49Où l’on retrouve le lien entre le développement des firmes, les politiques publiques et la politique. L’arrivée de Gloria Macapagal Arroyo à la présidence constitue une autre menace pour le groupe. En 2001, la vice-présidente de Joseph Estrada – élu en 1998 et destitué trois ans plus tard par une procédure d’empêchement –, assure la présidence jusqu’à la fin du mandat ; puis elle est élue pour un mandat de six ans. Cet enchaînement lui confère une exceptionnelle longévité politique. Or, si l’on considère que l’histoire longue compte et que dans l’expression « politique publique » le terme « politique » a toute sa place, Gloria Macapagal Arroyo a deux raisons de vouloir s’en prendre à l’empire de la famille Lopez. La famille de son mari, les Arroyo, entretient de mauvaises relations avec les Lopez, et ce depuis longtemps (McCoy, 2009). Le différend date de 1929 : à l’époque, la province d’Iloilo est dirigée par le gouverneur Mariano Arroyo. Le tout jeune Eugenio Lopez Sr souhaite se lancer en politique dans cette région et utilise pour cela le journal local El Tiempo qui appartient à son père afin d’affaiblir Arroyo en publiant une série d’enquêtes dénonçant les pratiques de corruption auxquelles ce dernier se livre. La bataille est arbitrée par la puissance coloniale américaine, qui donne raison à Eugenio Lopez, et le clan Arroyo se retrouve durablement affaibli. Du côté des Macapagal, le conflit date de 1961 et du mandat présidentiel de Diosdado Macapagal, qui a vu s’affronter violemment les deux familles.

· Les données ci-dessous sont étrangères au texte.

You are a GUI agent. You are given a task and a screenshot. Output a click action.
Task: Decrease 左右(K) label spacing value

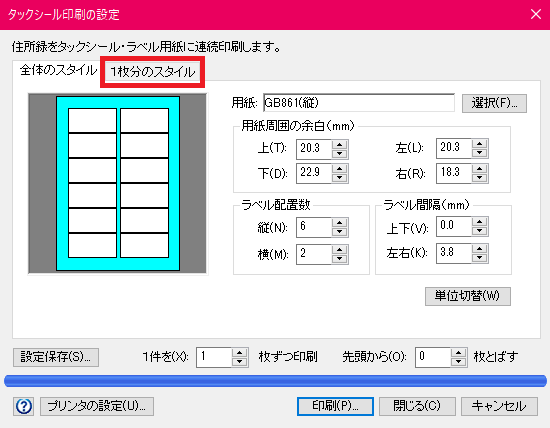pos(479,258)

Les Lopez ont fait campagne contre lui et à la fin du mandat ils ont soutenu Ferdinand Marcos qui est devenu président.

50Il n’est donc pas surprenant que la présidente s’en prenne aux Lopez durant son mandat. C’est avec l’aide de l’un de ses proches, Winston Garcia, qu’elle mène la charge. Ce dernier est à la tête du fonds de pension public philippin (Government Service Insurance System). Cet organisme détient 27 % des parts de Meralco – un héritage des transactions effectuées durant la période de la loi martiale – et Garcia dépose à ce titre une plainte contre Meralco, qu’il accuse d’« activités frauduleuses ». La plainte n’aboutit pas, pas plus que la tentative de déchoir la direction de Meralco. Le fonds de pension vend donc en 2008 sa participation pour 260 millions de dollars à San Miguel Corp., le géant de la bière, un autre conglomérat puissant des Philippines, déjà intéressé en 1999 (voir supra). Son directeur général est connu pour sa volonté de contrôler ses investissements, et il cherche rapidement à prendre le contrôle de l’opérateur.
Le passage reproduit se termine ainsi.